At Joe’s Barbershop, which functions as the Resistance headquarters, Lynn provides a definition of OBGs, or Other Black Girls, that draws upon elements of science fiction horror: although they haven’t “landed from outer space” (229), Lynn believes the OBGs are “not our kind” because their former Black identities and behaviors have been distilled or removed (229). We learn from Shani’s third chapter that the Resistance has spent years meticulously documenting OBGs but, to Shani’s frustration, has been slow to act. With its secret questions and rigid rules, the Resistance often seems overly bureaucratic. Shani wonders whether it would be more effective for her to branch out and act alone.
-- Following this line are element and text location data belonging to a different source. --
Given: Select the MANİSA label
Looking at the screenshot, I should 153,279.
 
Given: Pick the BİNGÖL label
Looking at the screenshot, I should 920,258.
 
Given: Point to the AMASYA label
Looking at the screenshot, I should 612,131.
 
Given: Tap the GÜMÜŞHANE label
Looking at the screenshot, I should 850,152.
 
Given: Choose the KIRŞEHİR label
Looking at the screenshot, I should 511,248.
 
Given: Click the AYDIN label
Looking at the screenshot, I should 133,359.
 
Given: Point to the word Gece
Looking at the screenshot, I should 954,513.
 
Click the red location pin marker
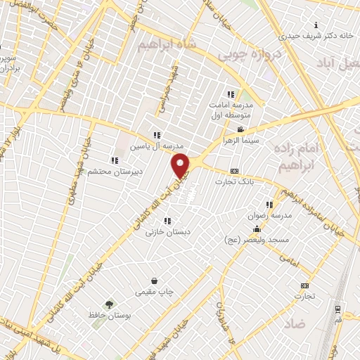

By Chapter 14, Shani’s frustrations prevail, and she decides to meet with Nella. Shani’s texts successfully prompt Nella to further research Hazel’s past in Part 4 and trigger a series of events leading to the climax. However, because Shani is intercepted by the Resistance before she can speak with Nella, Nella (and the reader) is missing key pieces of the OBG puzzle. Additionally, because Nella witnesses what she believes is an abduction, she loses what little trust she had in the mysterious notes. By the end of Part 3, Nella’s concerns have escalated from vague paranoia, and she fears her life may be in actual danger—just as Kendra Rae feared once before.